A few evangelicals (unlike the "progressive" Clintons!) have distanced themselves from the hate mongers. For instance, vice president of the National Association of Evangelicals, Richard Cizik and I were on a PRI radio show the other day and he defended Obama. Mike Huckabee did the same on MSNBC, and went out of his way to also defend Obama's pastor. Recently evangelical Jack Kemp, a Republican leader and McCain backer, also defended Obama.

On PBS's Religion & Ethics Newsweekly Cizik warned that evangelicals, like other Americans, let their partisan feelings take precedence over their faith and better selves. He said:

One is inclined, I think, to put your politics in front of your faith and let that dictate your response rather than see in [Obama's] speech [on race] what we all need to see, which is that America has to come together... And because we don't worship together, we don't know this language of Jeremiah Wright.

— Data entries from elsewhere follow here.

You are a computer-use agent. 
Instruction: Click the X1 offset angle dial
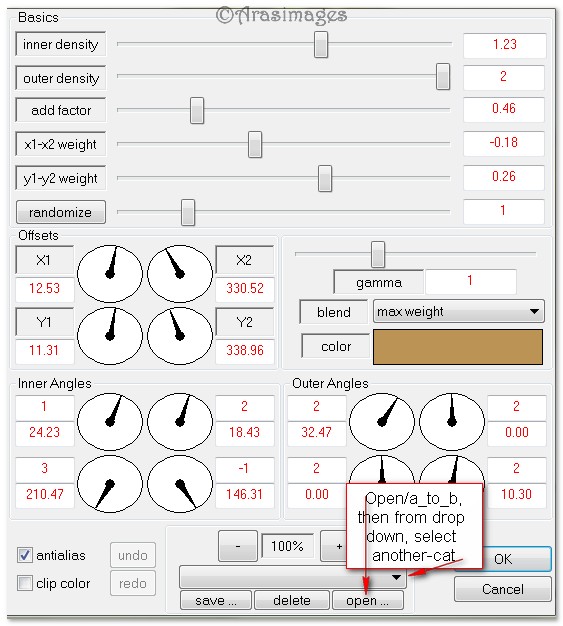point(110,274)
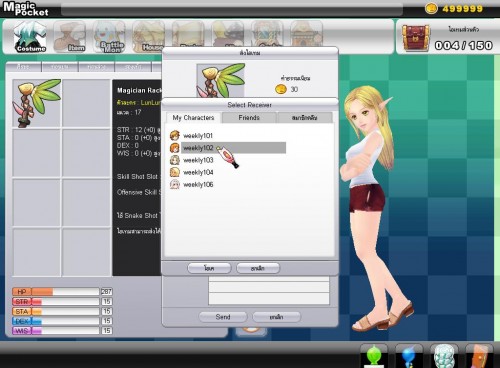This screenshot has width=500, height=368.
Task: Open the Item category icon
Action: (69, 37)
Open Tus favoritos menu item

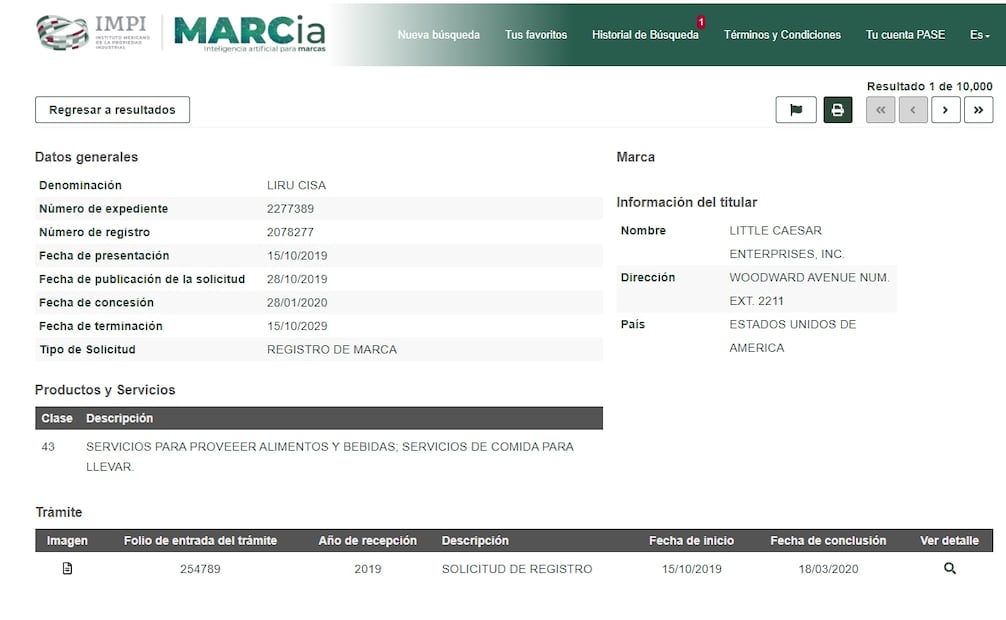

And yet, we have a history ourselves as evangelicals of preaching against the government. Saying things that Wright has said in another era, we've said before.

Cizik is a representative of a new and better direction in the evangelical movement, someone who has run afoul of the right wing within the evangelical establishment in the person of Dr. Dobson who tried to get him fired because of Cizik speaking out about global warming. Dobson saw this as disloyal to Bush and as a distraction from the far right's "core issues." But Dobson failed in his politicized power play and in that failure I see hope for the future for the evangelical movement.


It's time for all Americans -- including evangelicals -- to actually listen to Obama and not just to his detractors and/or talking head gatekeepers and/or sound bites of his pastor's remarks! A good place to start is a magnificent talk Obama gave in 2006 on his Christian faith and how he views the interaction of faith and politics. Obama said:

"Democracy demands that the religiously motivated translate their concerns into universal, rather than religion-specific, values. It requires that their proposals be subject to argument, and amenable to reason... But a sense of proportion should also guide those who police the boundaries between church and state. "

Here's the link to the video of Obama's talk and here's the link to the transcript and/or audio.

No matter who individual evangelicals vote for all evangelicals would be well advised to begin to salvage what little remains of their tattered post-Bush political credibility. The least evangelicals can do is denounce the hate mongers and liars and demand that Obama is given the courtesy of a fair shake.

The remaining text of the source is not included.